Problems to work on:
1. In the text on single-member LLC operating agreements, what is the operating agreement likened to?
2. Continue the text on operating agreements for single-member LLCs, starting after its final sentence.
** Opening Text provided block **
Is a single member LLC required to have operating agreement?
Afterall, why should a single member need a rulebook for himself or herself?
Fair point. However, please remember that an LLC operating agreement is more than just a “rule book” for the LLC. Also, keep in mind that what is today a single member (i.e., single owner) business entity will, hopefully, grow and expand over the course of time. Or at least there is a good chance that for a great number of start-up ventures, as the business achieves success, the owner of that company will eventually bring on partners, perhaps permit employees to obtain partial ownership, etc. In other words, the ownership and overall structure of a company will change over time and it will be easier to navigate through such expansion and growth if there is a solid framework (legal, accounting, tax planning and otherwise) in place at the start (or at least towards the beginning part of the equation).
In the context of making rules, it is not difficult to see that the process of formulating and accepting rules is MUCH easier when it is being done by only one person (vs. a group of persons). It, therefore, makes sense that as the founder and sole owner of your company, you will want to take the time in the beginning phase to project out into the future, assume that your plans come to fruition and that your company becomes a smashing success, and then set down today, in writing, certain foundational rules, principals and framework doctrines that will control for your company. This is your idea and your vision, so you get to decide the what will be written in the rulebook.
You might also think of your operating agreement as something of the “constitution” for your company. To analogize to the Founding Fathers, while that was a collection of brilliant minds (a large group who debated and agreed on the contexts of the Constitution), this was done at the beginning of our nation and compared to the size, diversity, and complexity of our nation today, the Constitution was written while the “enterprise” of our country was still in its infancy. What if the Founders had decided that things were still too “unsettled” at that time, that the nation was still small and unproven and therefore had elected to wait until things were further developed before the Constitution was drafted? Can you imagine trying to have a Constitutional Convention even a few years later?
** Closing Text provided block **
** Opening Material provided block **
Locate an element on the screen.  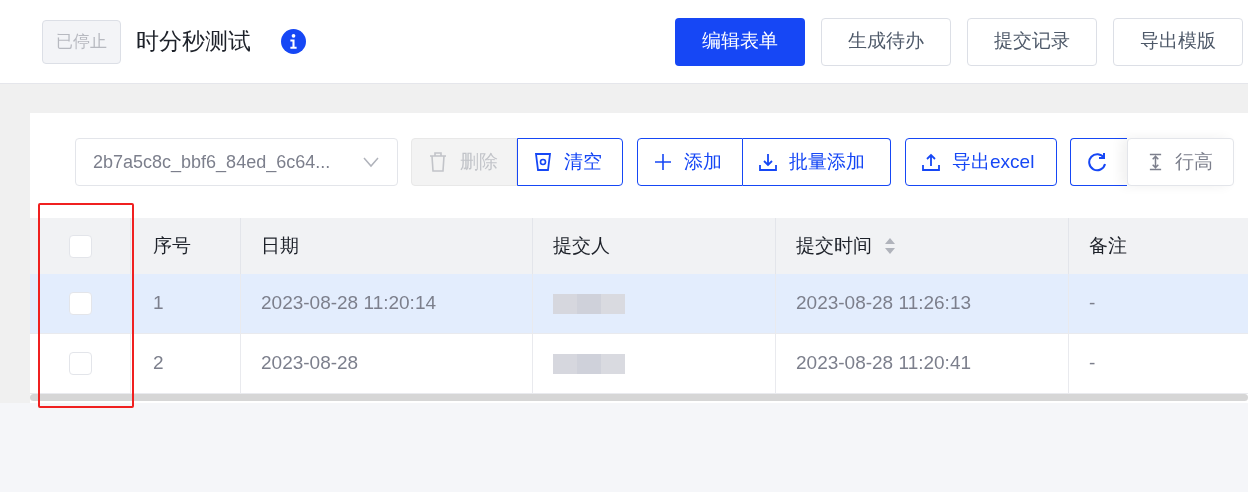
column-header: 提交时间 is located at coordinates (834, 246).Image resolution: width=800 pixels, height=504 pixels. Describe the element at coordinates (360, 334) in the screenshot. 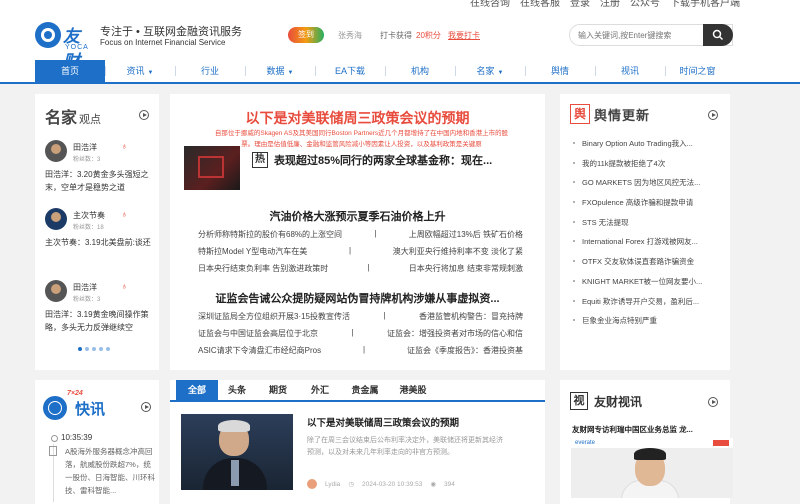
** Closing Material provided block **
Exercise answers:
1. The "constitution" for the company.

2.
While that may seem like an extreme and unrelated example, there are a great many business owners who mistakenly believe that while their company is small and is owned by only one person, there is no need to have an LLC operating agreement–that the time will come later in the process to get to such things. You can imagine how much more difficult it then becomes later to do this when the company has been in operation for several years, has multiple owners and many employees. It can then become very challenging to formulate and agree on the “rules” when things have progressed to that stage (kind of like trying to put toothpaste back in the tube).
To summarize this important point–remember that foundations are best laid in the beginning BEFORE there has been much other building and developing. This remains true (in most instances) even when the company ownership (and perhaps company itself) consists of only one person. What better time to hold an organizational meeting? Hopefully, such a meeting, with one person, will be short, simple and to the point…:)
Another simple reason for why a single member LLC should have an operating agreement is to ensure that the business looks like, acts like and at all times (especially in times of trouble, i.e., when there are threatened or actual legal claims) is in every way deemed to be a REAL business. This includes having proper foundational legal papers, especially an LLC operating agreement. If your company were ever to be subject to some legal claim, the plaintiff’s attorney would almost certainly focus on whether all of the necessary and customary “corporate formalities” have been followed by you in the establishment, ownership, and management of your company. In other words, the focus would be on whether your business was treated by you and others as a separate legal entity or whether it was instead just a d/b/a for you acting like yourself (and doing some business stuff on the side).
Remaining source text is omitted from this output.